• **ASSIGNMENT**
Your task is to copy exactly the lines from the line containing "Where should I click to: Open the" through the end of the listing below, with pictures left out.

• **SOURCE RECORDS**
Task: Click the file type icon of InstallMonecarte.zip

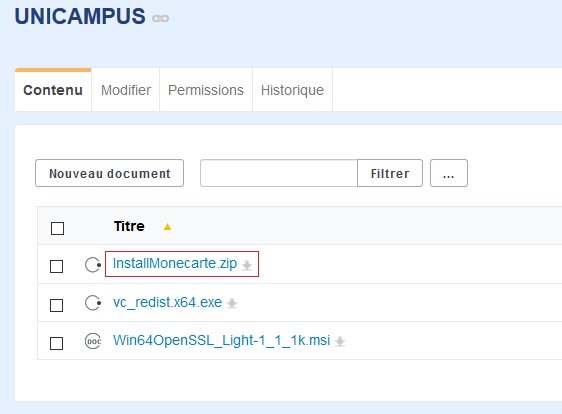Action: click(x=93, y=265)
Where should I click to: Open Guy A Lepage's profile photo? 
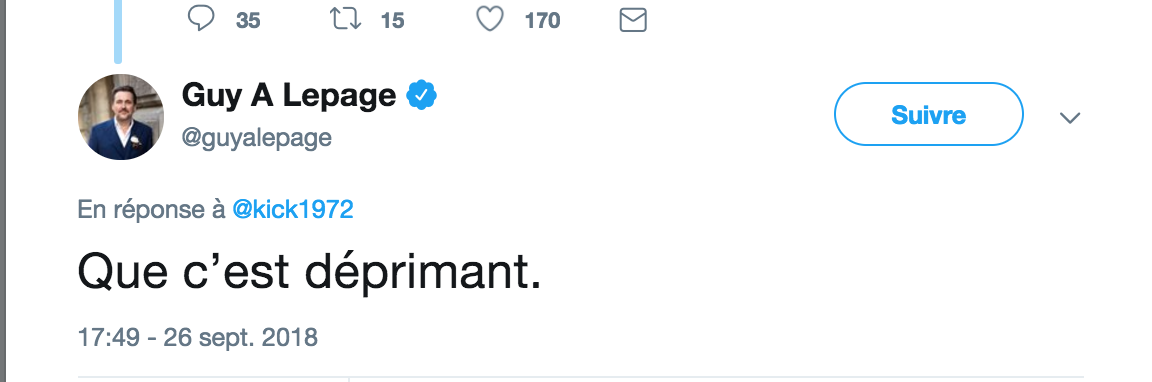point(120,117)
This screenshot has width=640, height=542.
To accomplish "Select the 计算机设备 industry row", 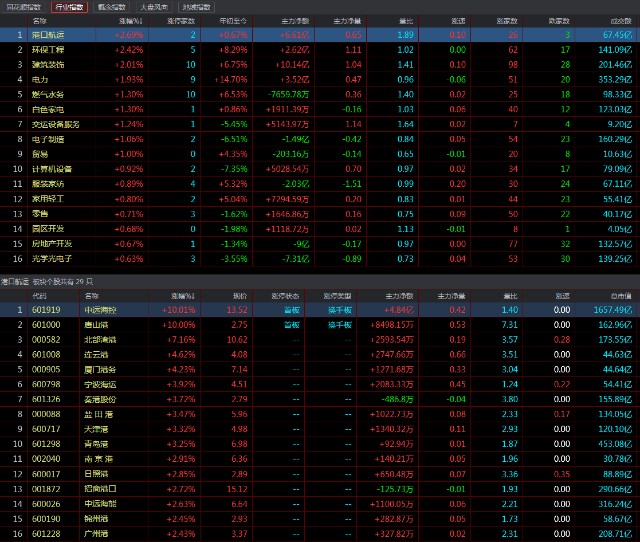I will tap(51, 169).
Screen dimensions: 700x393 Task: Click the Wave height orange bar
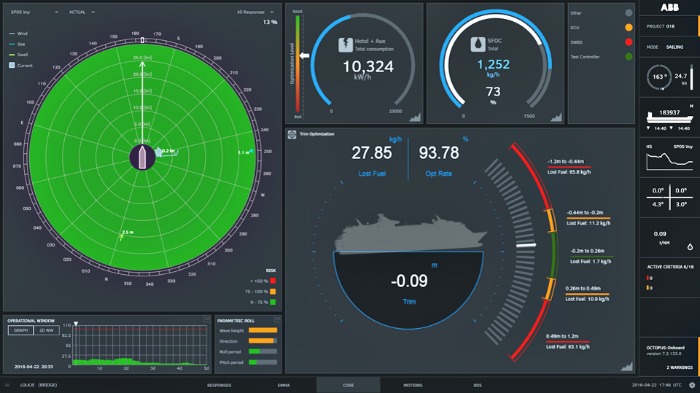point(262,330)
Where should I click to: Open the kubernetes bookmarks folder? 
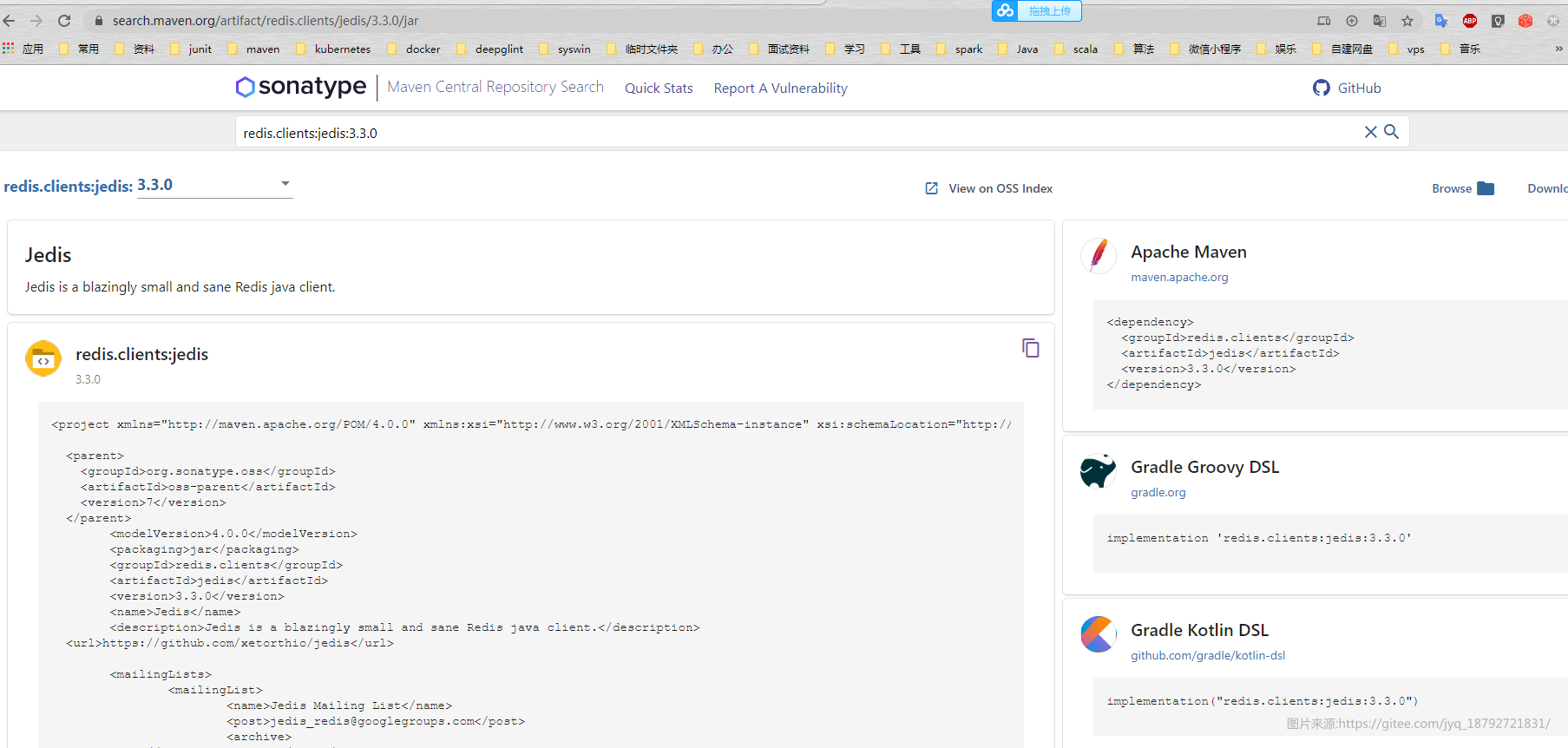point(333,49)
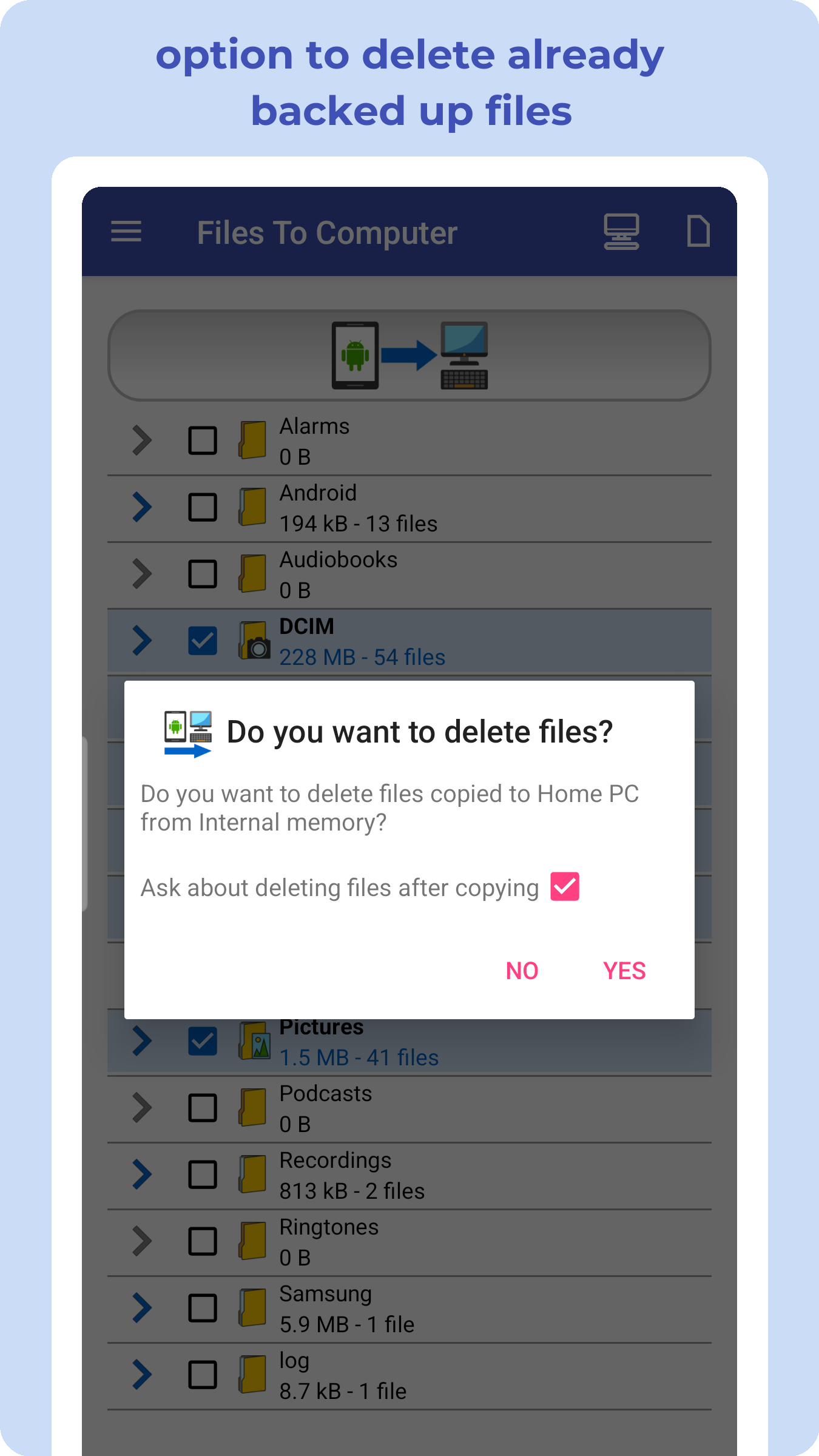
Task: Open the DCIM camera folder icon
Action: click(x=254, y=641)
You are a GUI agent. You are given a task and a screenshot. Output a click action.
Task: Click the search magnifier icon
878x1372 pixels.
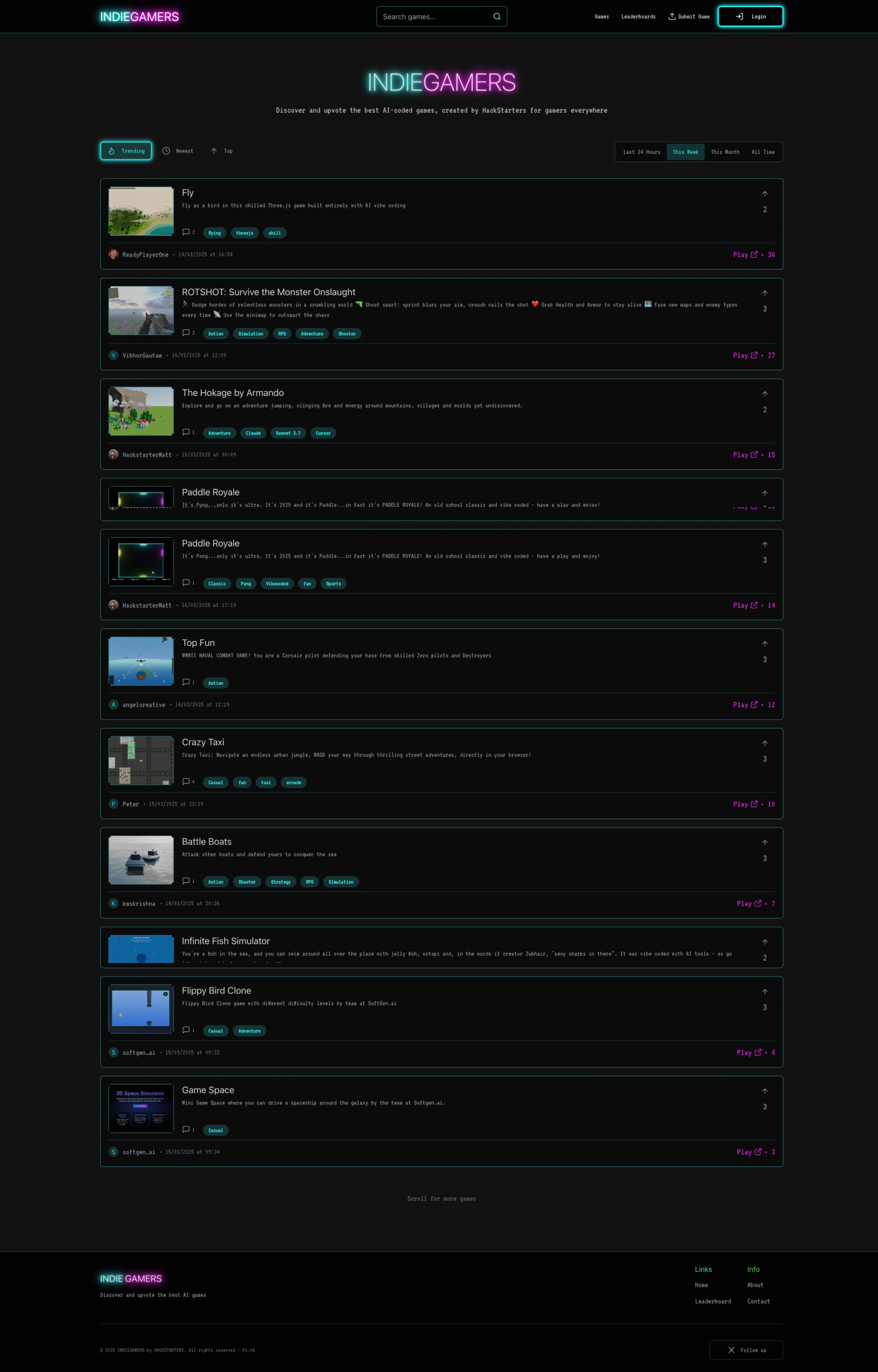point(496,17)
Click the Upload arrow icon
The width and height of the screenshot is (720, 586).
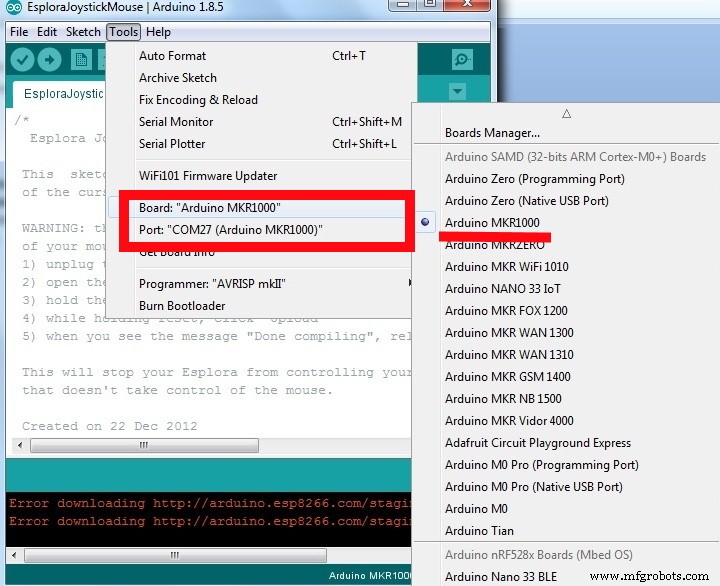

• **SOLUTION TO THIS TASK**
Where should I click to: Open the kubernetes bookmarks folder? 
point(333,49)
Task: Open the DCIM camera folder icon
Action: click(x=254, y=641)
You are a GUI agent. You are given a task and a screenshot. Output a click action.
Task: Click the search magnifier icon
878x1372 pixels.
point(496,17)
Click the Upload arrow icon
The width and height of the screenshot is (720, 586).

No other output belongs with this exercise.